I have been working on this problem: "Prove that if the diagonal entries of a diagonal matrix are permuted, then the resulting diagonal matrix is congruent to the original one."
I'm hoping someone can just point out a good direction to go in with it. Here's what I have tried (and failed at) so far: I have tried sandwiching a $2 \times 2$ matrix between a matrix and its transpose and worked out the product to try to find a matrix that could be generalized to the $n \times n$ case.
I also briefly hoped that any diagonal matrix and one obtained by permuting its elements would both be congruent to a matrix with $1$'s, $-1$'s, and $0$'s along the diagonal (described by my book as a canonical form for the real symmetric matrices), and congruence would then follow by congruency forming an equivalence relation and then transitivity, but this only applies (as I just said) to real symmetric matrices and does not hold for all fields.
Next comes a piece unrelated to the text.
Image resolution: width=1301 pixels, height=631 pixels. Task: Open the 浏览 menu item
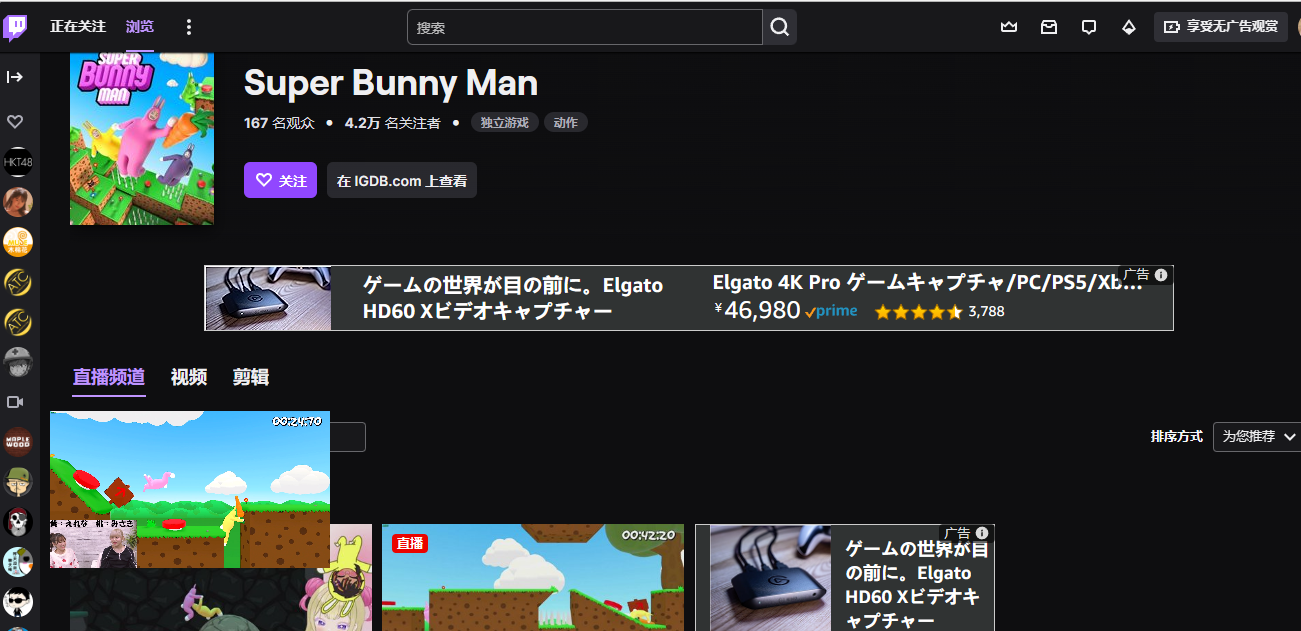pyautogui.click(x=139, y=26)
I have also tried treating the matrix as a bilinear form and then finding a basis for which the matrix representation is a permuted version of the matrix, in which case the two matrices are congruent by the appropriate change-of-basis matrix. I got this to work out, but it involves division by the original diagonal entry and thus falls apart when that entry is zero.
I haven't found a solution yet, and not for lack of trying... Can someone point me in the right direction?